In order to obtain a more comprehensive understanding of the magnitude of price elasticity both data sources, the academic publications (chapter 4.1) and the consulting projects (chapter 4.2), are utilized. The first step was to conduct a detailed study by study review in both areas to create a database on the magnitude of price elasticity. Detailed information on the price elasticities were recorded, particularly on the type of product and the brand, to enhance the current knowledge on the magnitude of price elasticities by being able to perform more detailed analyses, especially by product category.

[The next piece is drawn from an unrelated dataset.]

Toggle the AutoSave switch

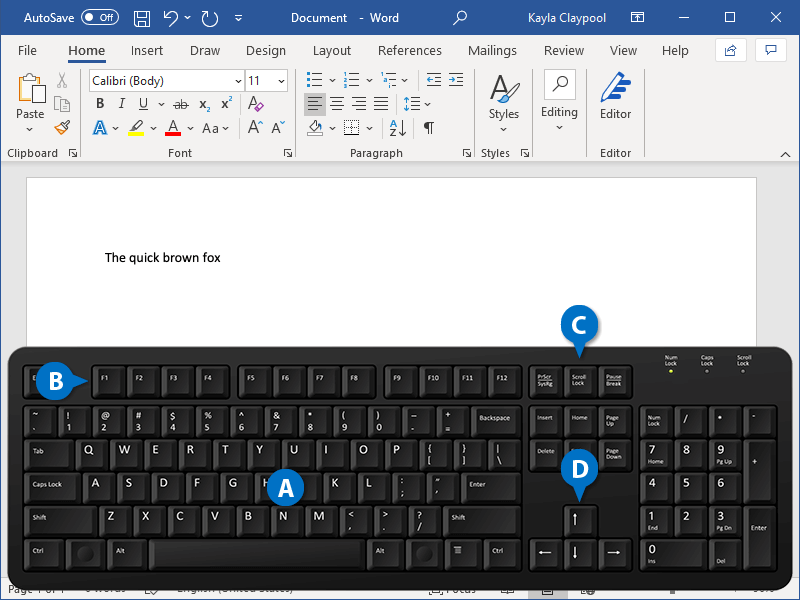(99, 18)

For each study the reported price elasticities were identified and recorded including further information on product category, brand and brand sizes. This enabled the author to show a general overview of the price elasticity data (chapter 4.1.1) as well as more specific overviews by product category (chapter 4.1.2).

The academic data set consists of 863 price elasticities. The frequency distribution in figure 4-1 and the descriptive values are close to those of Bijmolt/Van Heerde/Pieters (2005). The mean price elasticity is -2.51 with a median of -2.21 and a standard deviation of 1.81. On average, the change in demand is two and a half times the change in price; given a 10% price reduction demand will increase by 25.1%. Half of the data (50.8%) lie between -1 and -3. ← 48 | 49 →

Figure 4-1: Frequency Distribution of Price Elasticities – Academic Data Set

The Amoroso-Robinson relation...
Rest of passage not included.